I wonder how much of this is regional? I had been very critical of Target in recent years but I have seen a tremendous rebound in store condition, merchandising and in stocks in the last six months. The stores do appear to have too much inventory in home decor and electronics so they are aggressively clearance labeled there but the rest of the store is significantly improved. This is primarily Inland Empire in SoCal which used to be one of their worst executed markets and they're outnumbered by Walmart about 2 to 1. Some of the problem areas you've mentioned like drapes are in perfect condition in every Target I've shopped here in the last 90 days, no outs and well recovered even when they were running a 25% off the entire category for a month. (I moved recently and have bought a lot of drapes)storewanderer wrote: ↑August 30th, 2022, 10:58 pm Went into the Reno Target tonight. Total disaster. The store was poorly stocked throughout most consumables areas (must have been wiped out by Burning Man, but Burning Man started over the weekend; the local Wal Marts have largely recovered already and WinCo doesn't even look like anything happened).
Then I got over into other odd random areas like drapes, picture frames, entire aisles were nearly empty. No way this stuff got bought up by the Burning Man attendees.
Front end was interesting; it wasn't even 8 PM yet. Only option was self checkout; no regular cashiers open. I saw many employees just standing around talking. I didn't see anyone picking orders and saw one employee attempting to straighten clothing (another absolute disaster area, looked worse than a thrift store). First time I have seen mandatory self checkout at a Target.
Target is circling the drain faster than imaginable.
I have long suspected that Target focuses regional management on the major cities with lots of stores and neglects the remote areas. They don't seem to like leaving the urban environment. This might be another reason why they have tried to open so many smaller format urban stores - maybe too many of their regional managers lack experience in staffing and operating stores outside of these areas? It is much more challenging to run stores in a "one store market" where you must have strong leadership that is capable of developing a deep bench within the store for succession planning. In a metro market you can just do the job posting for Team Leader of whatever department and move people from store to store quickly since you have dozens of locations. If a store breaks you can put together an overnight team for a few days and fix it. Not so much in a one store market, and a two or three store market isn't much better. This is where Walmart excels - they aggressively seek managers who will relocate anywhere they're asked to - and they can build a bench within a store to promote from. Hence most one store market Walmart stores are their best run stores - while for Target they are their worst.

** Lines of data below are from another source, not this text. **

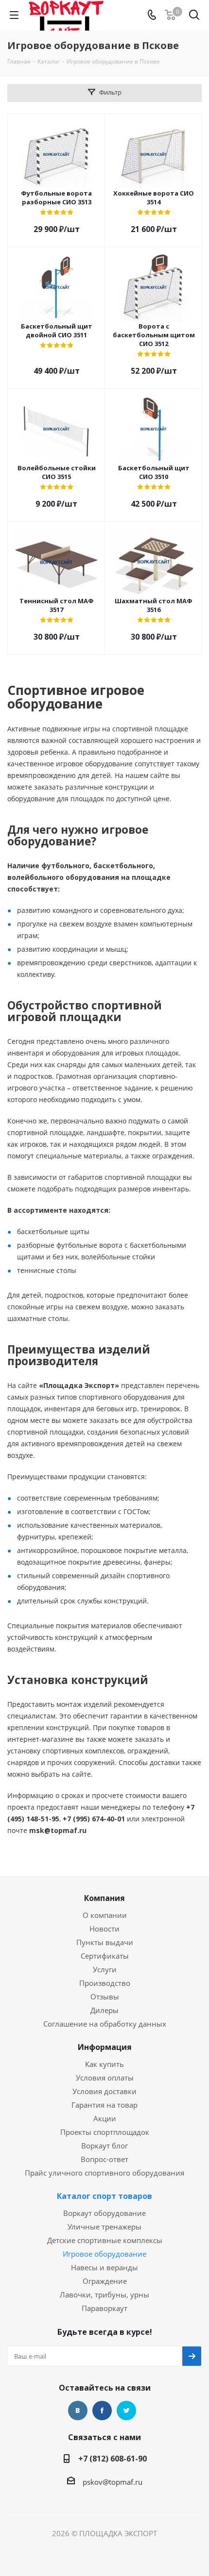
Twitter (126, 2410)
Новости (104, 1928)
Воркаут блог (104, 2145)
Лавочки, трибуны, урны (104, 2294)
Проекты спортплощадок (104, 2132)
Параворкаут (104, 2308)
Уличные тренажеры (104, 2226)
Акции (104, 2118)
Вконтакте (77, 2410)
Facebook (102, 2410)
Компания (104, 1898)
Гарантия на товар (104, 2105)
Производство (104, 1983)
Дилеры (104, 2010)
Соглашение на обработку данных (104, 2024)
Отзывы (104, 1996)
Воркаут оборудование (104, 2213)
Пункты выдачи (104, 1942)
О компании (105, 1915)
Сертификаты (105, 1956)
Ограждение (105, 2281)
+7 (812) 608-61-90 (112, 2458)
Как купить (104, 2064)
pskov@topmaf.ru (112, 2482)
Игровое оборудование (104, 2254)
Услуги (105, 1969)
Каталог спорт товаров (104, 2196)
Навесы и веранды (104, 2267)
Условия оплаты (105, 2077)
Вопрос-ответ (104, 2159)
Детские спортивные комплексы (104, 2240)
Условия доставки (104, 2091)
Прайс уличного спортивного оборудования (104, 2173)
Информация (105, 2047)
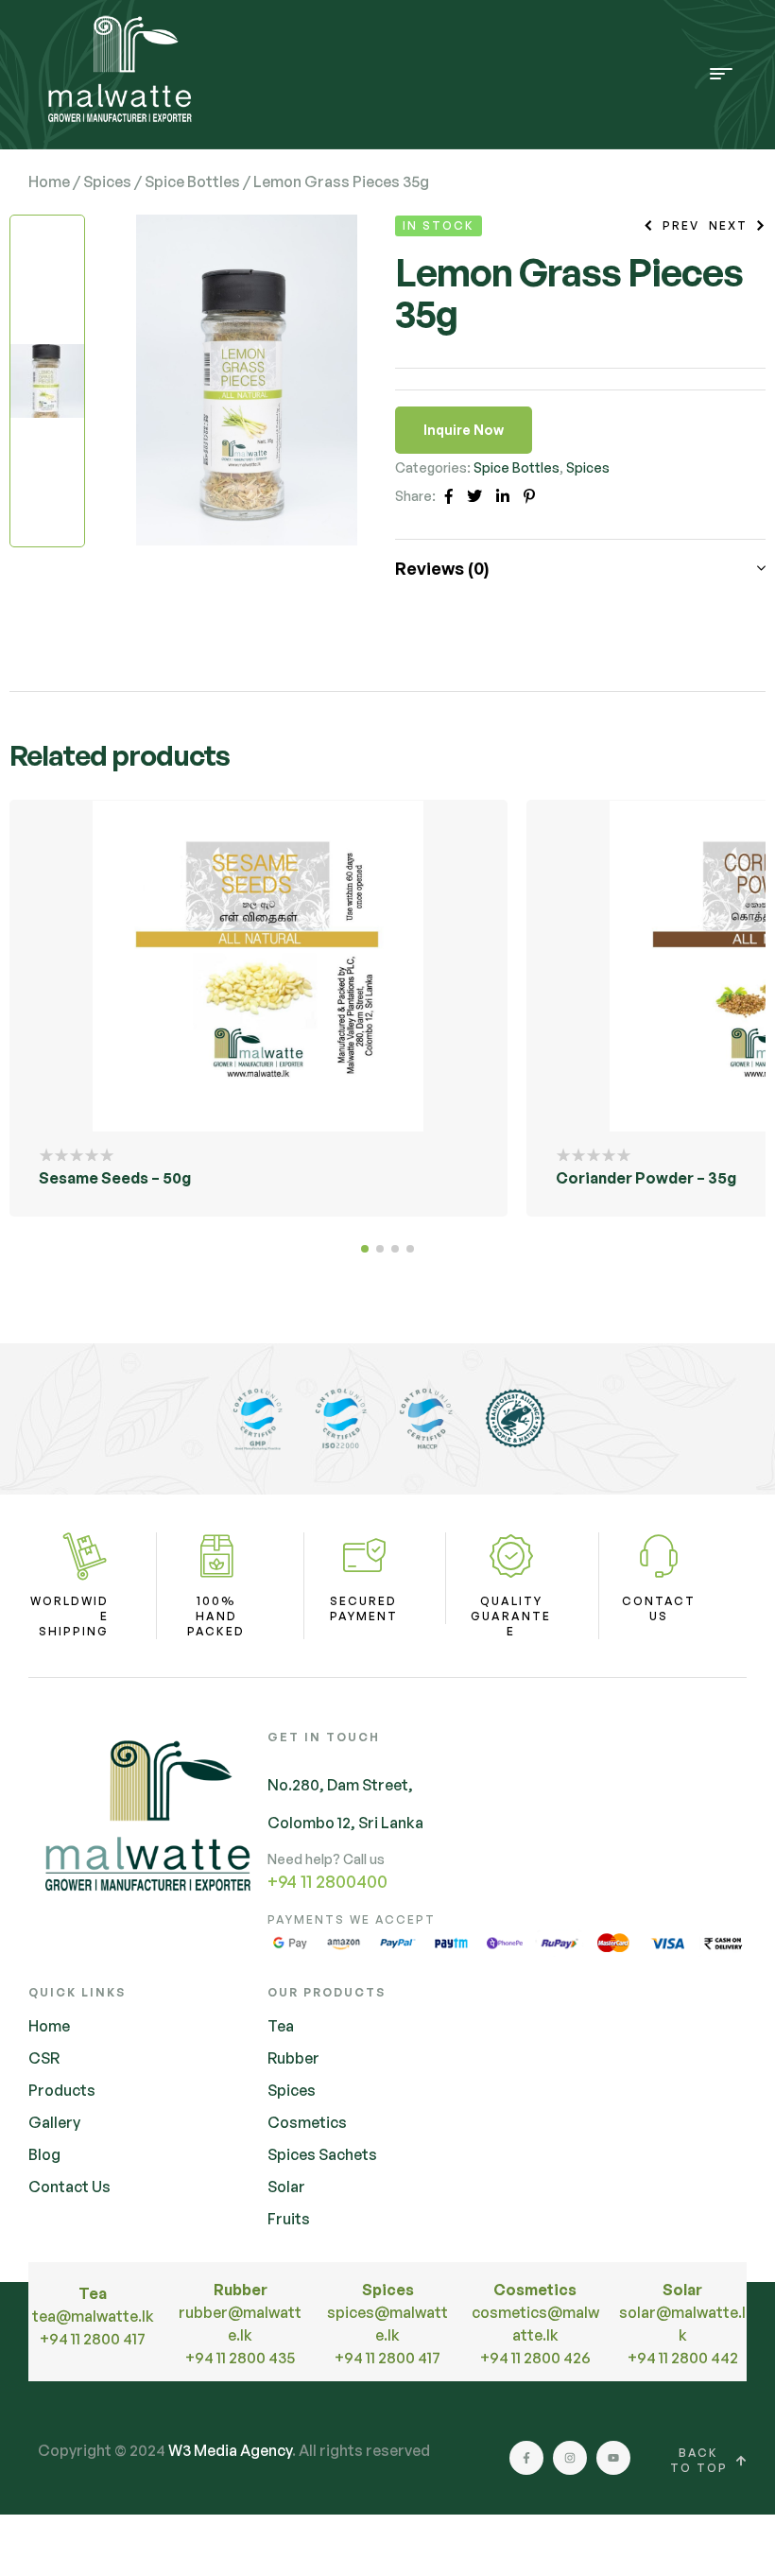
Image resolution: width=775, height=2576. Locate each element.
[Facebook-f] (526, 2458)
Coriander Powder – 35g (646, 1177)
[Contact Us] (658, 1556)
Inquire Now (463, 430)
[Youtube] (613, 2458)
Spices (107, 181)
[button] (365, 1249)
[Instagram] (570, 2458)
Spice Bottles (192, 181)
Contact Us (659, 1608)
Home (49, 181)
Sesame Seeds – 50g (115, 1177)
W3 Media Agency (230, 2450)
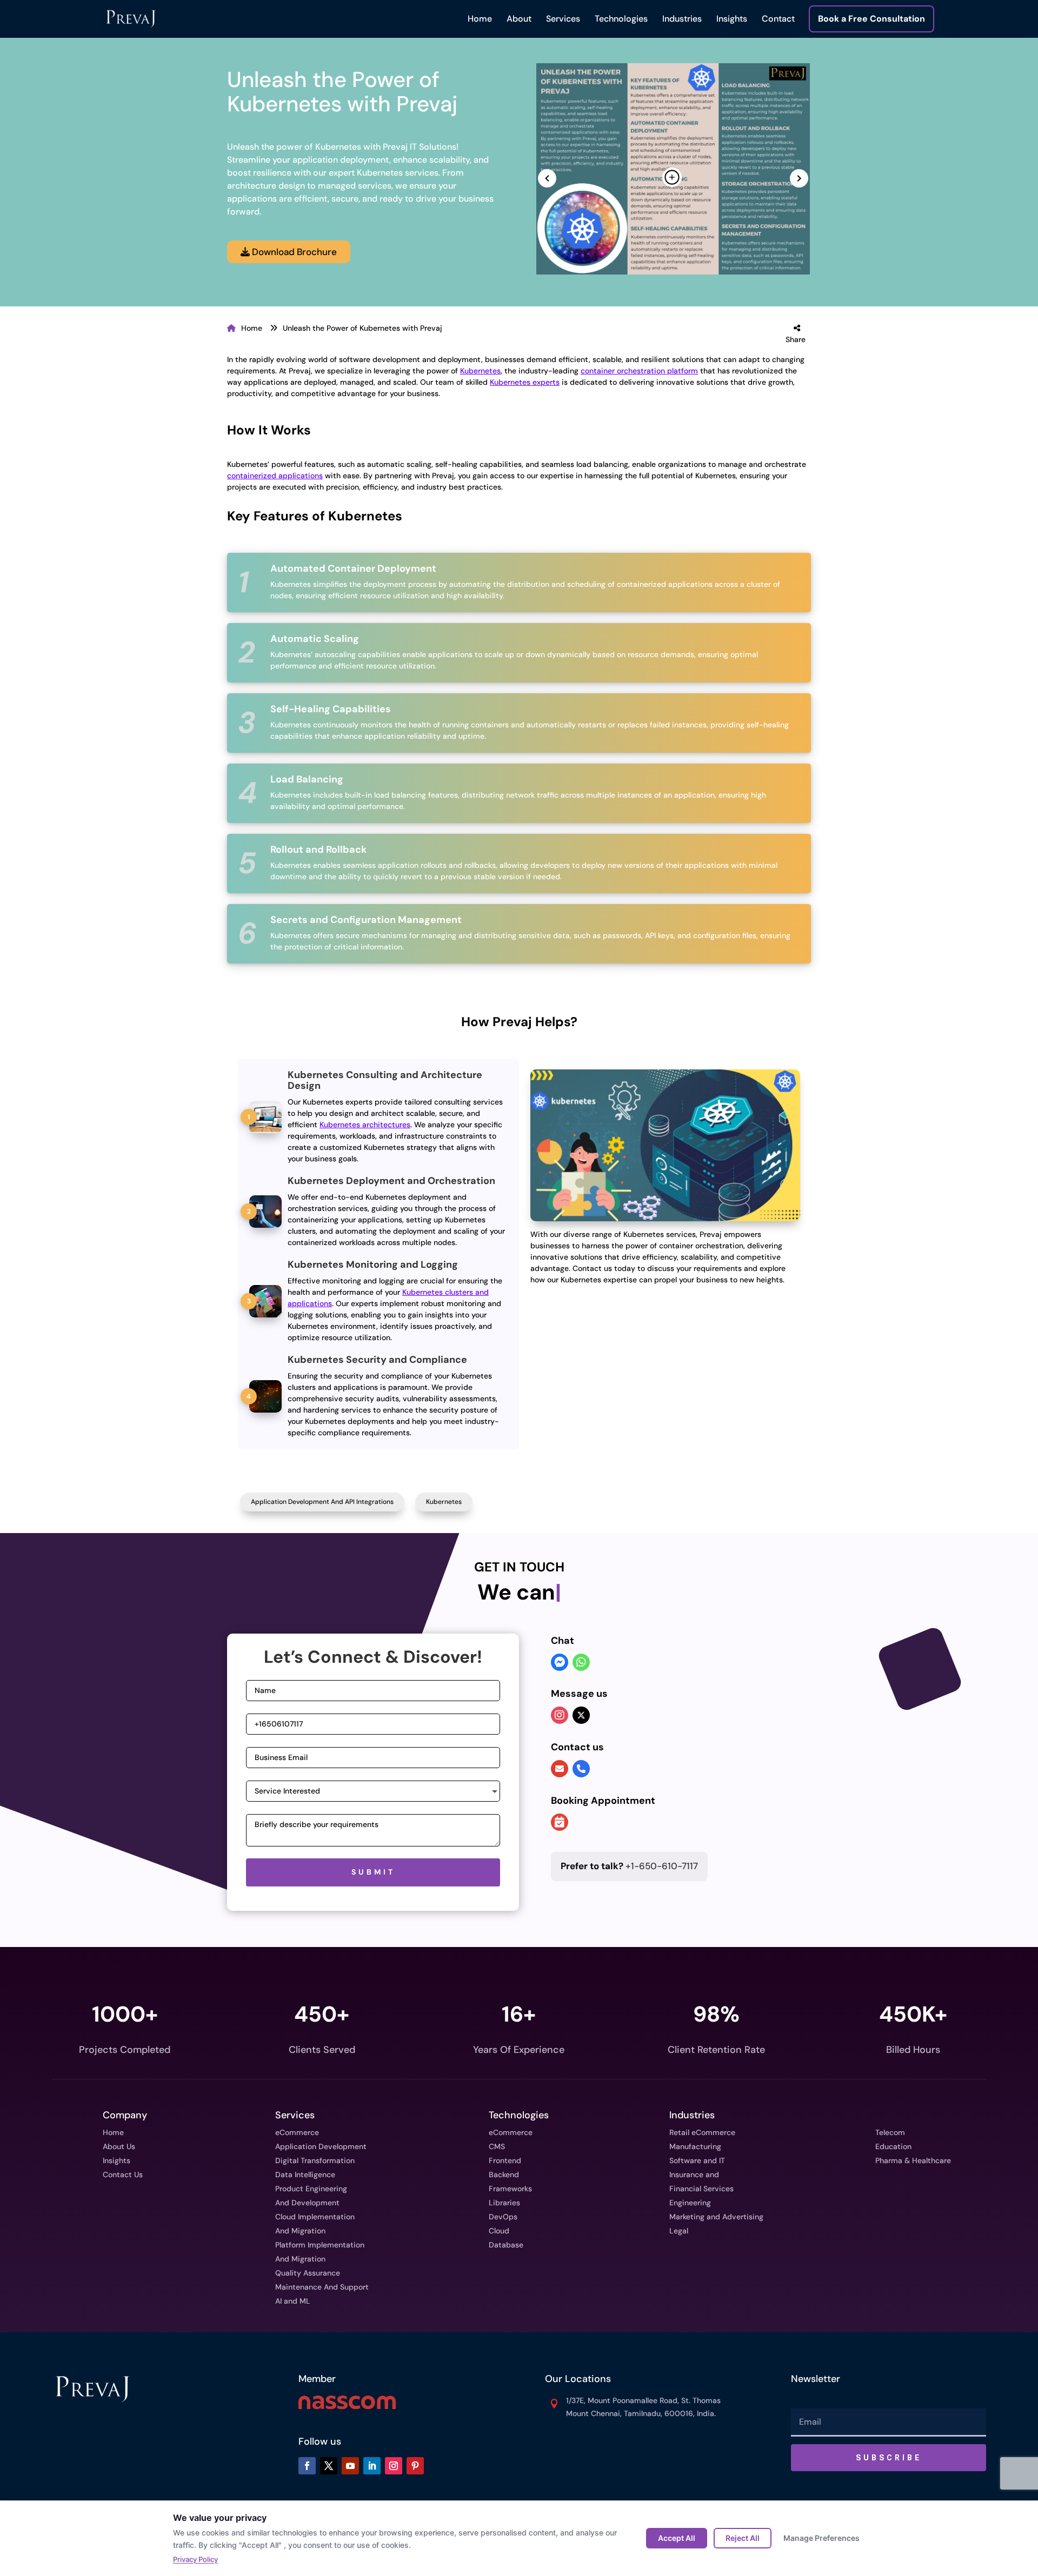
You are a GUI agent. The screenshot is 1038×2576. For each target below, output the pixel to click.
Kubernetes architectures (365, 1124)
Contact (778, 18)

They do seem to be testing a solution to the Pfresh/SuperTarget issue in a few SoCal stores. I call it "Pfresh Plus." Long Beach-Bellflower Blvd. was recently expanded and knocked down the walls into the former garden center for a larger grocery section. This is a old store that probably opened in the 80's and does good volume and has been well maintained - it was standard Target size but with this expansion is now probably about 130K Sq ft, a tad smaller than the 150-170K SuperTarget locations. It is more like a Walmart grocery area in a store that didn't have service deli or bakery, and is a larger assortment of foods. It is not as large as the SuperTarget format which they seemed to not be able to keep up with. This is also in place in Redlands which was also recently remodeled and expanded, as well as Camarillo and Temecula. Long Beach, Redlands and Temecula got a second entrance in foods that is actually branded as Target Grocery and the Order Pickup counter moved there along with a few self checkout registers for quick grocery orders; Camarillo maintains the one entrance format and it is furthest from foods. It is definitely a larger assortment of fresh products than the Pfresh which makes it easier to do a complete shopping trip (as long as you didn't want service deli, service bakery or seafood - but Target can't execute any of these categories well anyway so no loss). Instead of one column of aisles there are two columns. This also makes it easier to shop than the SuperTarget format where the aisles are just too long. Redlands is probably the best version of this and leads with produce. I could easily see Target "downsizing" the Super format to this version which doesn't take away as much from the assortment as their locations that were "de-supered" down to Pfresh - and if they maintained the same labor without having to fund losing operations like bakery they might be able to maintain a good standard in the rest of the department and become more competitive with Walmart. If this "Pfresh Plus" format works they could also easily collapse a column of general merch aisles out of conventional Target stores and implement it there as well to gain more food sales.